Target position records
+ + + + +

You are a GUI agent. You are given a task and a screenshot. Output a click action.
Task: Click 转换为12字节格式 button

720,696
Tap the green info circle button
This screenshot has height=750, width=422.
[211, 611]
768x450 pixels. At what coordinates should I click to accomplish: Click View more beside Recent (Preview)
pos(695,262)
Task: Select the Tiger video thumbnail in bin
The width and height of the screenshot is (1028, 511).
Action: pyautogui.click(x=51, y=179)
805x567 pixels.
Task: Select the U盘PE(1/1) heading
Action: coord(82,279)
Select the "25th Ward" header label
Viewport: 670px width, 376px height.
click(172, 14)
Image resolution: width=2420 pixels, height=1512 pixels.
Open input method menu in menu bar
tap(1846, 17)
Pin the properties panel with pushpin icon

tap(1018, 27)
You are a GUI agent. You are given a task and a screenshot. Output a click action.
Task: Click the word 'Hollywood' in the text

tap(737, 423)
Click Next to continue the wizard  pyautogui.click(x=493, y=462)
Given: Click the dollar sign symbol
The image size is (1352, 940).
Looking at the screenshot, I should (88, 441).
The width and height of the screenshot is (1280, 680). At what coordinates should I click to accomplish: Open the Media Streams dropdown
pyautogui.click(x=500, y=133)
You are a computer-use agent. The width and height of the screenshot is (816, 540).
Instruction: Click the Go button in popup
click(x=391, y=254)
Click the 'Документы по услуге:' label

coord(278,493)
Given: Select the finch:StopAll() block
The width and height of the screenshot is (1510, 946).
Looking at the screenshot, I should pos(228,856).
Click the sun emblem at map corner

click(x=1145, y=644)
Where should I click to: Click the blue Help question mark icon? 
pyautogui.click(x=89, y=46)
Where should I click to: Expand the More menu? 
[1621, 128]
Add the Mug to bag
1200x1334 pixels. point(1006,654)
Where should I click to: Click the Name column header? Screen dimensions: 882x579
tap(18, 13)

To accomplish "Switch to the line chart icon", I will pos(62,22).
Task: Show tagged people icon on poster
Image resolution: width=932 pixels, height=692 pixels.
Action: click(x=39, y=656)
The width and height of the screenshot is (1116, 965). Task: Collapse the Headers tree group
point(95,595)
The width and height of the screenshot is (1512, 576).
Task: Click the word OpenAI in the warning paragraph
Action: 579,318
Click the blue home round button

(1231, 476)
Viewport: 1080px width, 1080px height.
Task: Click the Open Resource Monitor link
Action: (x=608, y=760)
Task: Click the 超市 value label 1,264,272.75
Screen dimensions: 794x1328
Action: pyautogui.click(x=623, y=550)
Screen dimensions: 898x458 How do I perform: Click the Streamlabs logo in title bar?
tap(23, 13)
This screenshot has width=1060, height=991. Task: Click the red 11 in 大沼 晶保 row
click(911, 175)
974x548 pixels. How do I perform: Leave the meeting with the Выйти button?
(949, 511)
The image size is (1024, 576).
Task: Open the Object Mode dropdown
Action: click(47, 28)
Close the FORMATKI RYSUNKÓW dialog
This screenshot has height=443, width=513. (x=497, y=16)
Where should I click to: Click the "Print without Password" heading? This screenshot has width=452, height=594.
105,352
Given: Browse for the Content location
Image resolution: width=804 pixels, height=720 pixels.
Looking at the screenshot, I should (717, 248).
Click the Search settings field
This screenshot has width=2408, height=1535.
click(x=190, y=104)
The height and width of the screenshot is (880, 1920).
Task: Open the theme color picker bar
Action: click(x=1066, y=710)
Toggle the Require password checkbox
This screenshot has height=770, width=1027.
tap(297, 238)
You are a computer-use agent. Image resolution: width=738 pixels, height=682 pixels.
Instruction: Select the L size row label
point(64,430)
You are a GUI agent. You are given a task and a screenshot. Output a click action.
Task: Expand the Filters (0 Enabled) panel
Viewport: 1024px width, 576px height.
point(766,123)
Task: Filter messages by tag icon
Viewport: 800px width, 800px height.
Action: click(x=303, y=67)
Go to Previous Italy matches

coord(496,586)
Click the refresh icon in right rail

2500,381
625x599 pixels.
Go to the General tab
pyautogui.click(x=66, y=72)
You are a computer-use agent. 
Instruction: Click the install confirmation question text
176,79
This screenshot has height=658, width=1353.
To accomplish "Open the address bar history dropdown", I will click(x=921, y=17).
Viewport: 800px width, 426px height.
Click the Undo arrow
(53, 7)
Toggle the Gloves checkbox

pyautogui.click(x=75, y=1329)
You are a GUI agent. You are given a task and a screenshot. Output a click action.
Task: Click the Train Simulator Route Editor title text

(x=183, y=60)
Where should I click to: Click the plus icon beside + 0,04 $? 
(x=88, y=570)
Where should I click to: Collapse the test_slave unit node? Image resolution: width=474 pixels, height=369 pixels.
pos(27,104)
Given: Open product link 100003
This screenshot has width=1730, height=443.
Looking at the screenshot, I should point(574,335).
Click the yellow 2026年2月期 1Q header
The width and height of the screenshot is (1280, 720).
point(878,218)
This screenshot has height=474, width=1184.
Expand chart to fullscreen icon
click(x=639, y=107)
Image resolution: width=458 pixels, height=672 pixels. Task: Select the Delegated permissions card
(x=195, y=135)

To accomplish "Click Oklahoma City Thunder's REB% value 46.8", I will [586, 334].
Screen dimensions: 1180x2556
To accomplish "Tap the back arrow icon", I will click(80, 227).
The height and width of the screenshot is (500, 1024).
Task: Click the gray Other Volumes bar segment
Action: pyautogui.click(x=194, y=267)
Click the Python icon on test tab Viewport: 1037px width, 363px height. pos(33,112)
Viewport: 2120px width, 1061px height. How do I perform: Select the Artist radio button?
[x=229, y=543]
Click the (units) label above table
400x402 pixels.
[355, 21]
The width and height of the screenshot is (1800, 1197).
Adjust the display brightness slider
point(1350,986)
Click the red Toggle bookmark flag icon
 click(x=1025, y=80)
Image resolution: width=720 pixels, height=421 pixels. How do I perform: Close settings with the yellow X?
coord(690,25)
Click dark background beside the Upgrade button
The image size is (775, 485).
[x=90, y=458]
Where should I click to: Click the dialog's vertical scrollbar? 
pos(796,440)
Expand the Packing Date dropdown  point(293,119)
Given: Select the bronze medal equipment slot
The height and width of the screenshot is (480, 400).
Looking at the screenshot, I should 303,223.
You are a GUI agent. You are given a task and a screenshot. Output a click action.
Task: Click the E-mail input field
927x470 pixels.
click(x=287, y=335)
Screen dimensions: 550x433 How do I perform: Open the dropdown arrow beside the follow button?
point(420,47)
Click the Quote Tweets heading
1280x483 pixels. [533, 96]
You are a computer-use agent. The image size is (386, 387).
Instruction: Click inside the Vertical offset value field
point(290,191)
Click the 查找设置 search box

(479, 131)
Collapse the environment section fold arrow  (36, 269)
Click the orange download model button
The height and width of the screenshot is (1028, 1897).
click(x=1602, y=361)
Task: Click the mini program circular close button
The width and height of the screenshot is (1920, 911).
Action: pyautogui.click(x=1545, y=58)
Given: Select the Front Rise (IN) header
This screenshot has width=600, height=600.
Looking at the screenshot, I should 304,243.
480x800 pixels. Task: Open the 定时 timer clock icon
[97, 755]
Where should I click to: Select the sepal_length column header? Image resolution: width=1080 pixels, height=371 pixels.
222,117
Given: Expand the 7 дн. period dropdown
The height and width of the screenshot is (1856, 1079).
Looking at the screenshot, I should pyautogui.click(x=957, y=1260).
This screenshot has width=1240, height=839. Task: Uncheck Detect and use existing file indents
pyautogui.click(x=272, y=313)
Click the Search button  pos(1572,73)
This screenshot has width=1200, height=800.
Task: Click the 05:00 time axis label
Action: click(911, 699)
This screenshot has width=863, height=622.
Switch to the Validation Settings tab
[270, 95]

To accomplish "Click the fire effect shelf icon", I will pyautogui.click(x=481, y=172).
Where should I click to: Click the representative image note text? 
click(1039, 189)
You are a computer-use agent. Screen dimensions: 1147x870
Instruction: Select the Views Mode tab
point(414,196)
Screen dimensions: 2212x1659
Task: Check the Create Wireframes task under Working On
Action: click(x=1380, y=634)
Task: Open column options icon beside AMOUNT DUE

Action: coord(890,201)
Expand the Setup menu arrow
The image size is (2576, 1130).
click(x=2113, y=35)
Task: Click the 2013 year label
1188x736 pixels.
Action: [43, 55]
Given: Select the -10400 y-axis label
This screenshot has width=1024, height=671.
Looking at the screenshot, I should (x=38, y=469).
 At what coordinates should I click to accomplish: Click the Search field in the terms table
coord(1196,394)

+ + + + +

== DESCRIPTION OF THE TASK ==
Recast the rows as a JSON list of strings, one string per line with blank lines omitted. Begin at the line that contains "Viewport: 2120px width, 1061px" and stop after the line that contains "Expand the Packing".

== FULL ANSWER ==
[
  "Viewport: 2120px width, 1061px height. How do I perform: Select the Artist radio button?",
  "[x=229, y=543]",
  "Click the (units) label above table",
  "400x402 pixels.",
  "[355, 21]",
  "The width and height of the screenshot is (1800, 1197).",
  "Adjust the display brightness slider",
  "point(1350,986)",
  "Click the red Toggle bookmark flag icon",
  " click(x=1025, y=80)",
  "Image resolution: width=720 pixels, height=421 pixels. How do I perform: Close settings with the yellow X?",
  "coord(690,25)",
  "Click dark background beside the Upgrade button",
  "The image size is (775, 485).",
  "[x=90, y=458]",
  "Where should I click to: Click the dialog's vertical scrollbar? ",
  "pos(796,440)",
  "Expand the Packing Date dropdown  point(293,119)"
]